Nausicaä of the Valley of the Wind (Japanese: 風の谷のナウシカ, Hepburn: Kaze no Tani no Naushika) is a Japanese manga series written and illustrated by Hayao Miyazaki. It tells the story of Nausicaä, a princess of a small kingdom on a post-apocalyptic Earth with a toxic ecosystem, who becomes involved in a war between kingdoms while an environmental disaster threatens humankind.
Prior to creating Nausicaä, Miyazaki had worked as an animator for Toei Animation, Nippon Animation and Tokyo Movie Shinsha (TMS), the latter for whom he had directed his feature film debut, Lupin III: The Castle of Cagliostro (1979). After working on an aborted adaptation of Richard Corben’s Rowlf for TMS and the publishing firm Tokuma Shoten, he agreed to create a manga series for Tokuma’s monthly magazine Animage, initially on the condition that it would not be adapted into a film. Nausicaä was influenced by the Japanese folk tale The Princess who Loved Insects, a similarly-named character from Homer’s Odyssey, the Minamata Bay mercury pollution, and various works of science fiction and fantasy by Western writers, among other sources. The manga was serialized intermittently in Animage from February 1982 to March 1994 and the individual chapters were collected and published by Tokuma Shoten in seven tankōbon volumes. It was serialized with an English translation in North America by Viz Media from 1988 to 1996 as a series of 27 comic book issues and has been published in collected form multiple times.

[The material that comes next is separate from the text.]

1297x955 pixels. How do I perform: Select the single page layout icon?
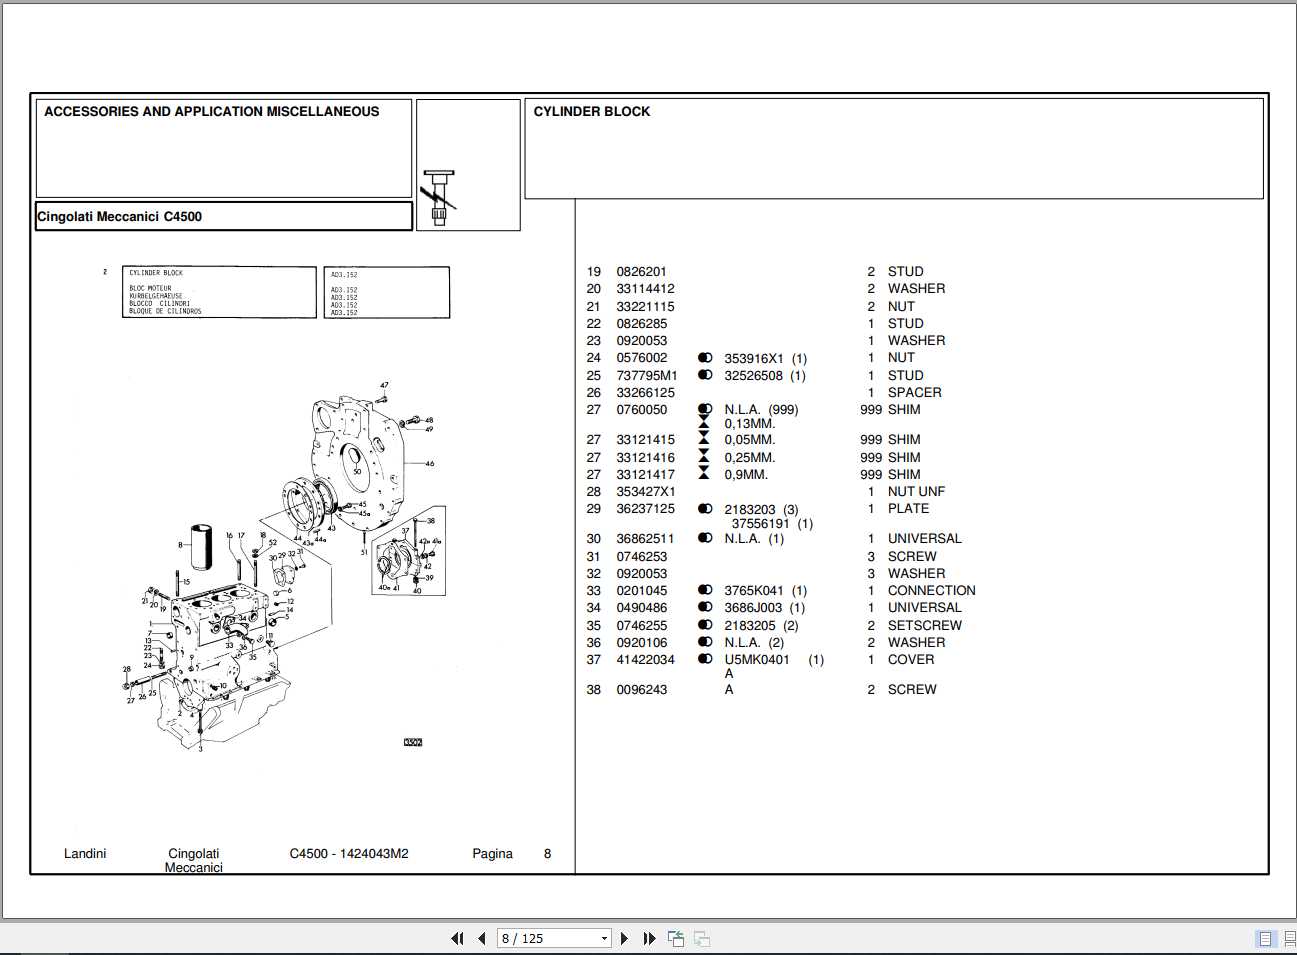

Since its initial serialization, Nausicaä has become a commercial success, particularly in Japan, where the series has more than 17 million copies in circulation. The manga and the 1984 film adaptation, written and directed by Miyazaki following the serialization of the manga’s first sixteen chapters, received universal acclaim from critics and scholars for its characters, themes, and art. The manga and film versions of Nausicaä are also credited for the foundation of Studio Ghibli, the animation studio for which Miyazaki created several of his most recognized works.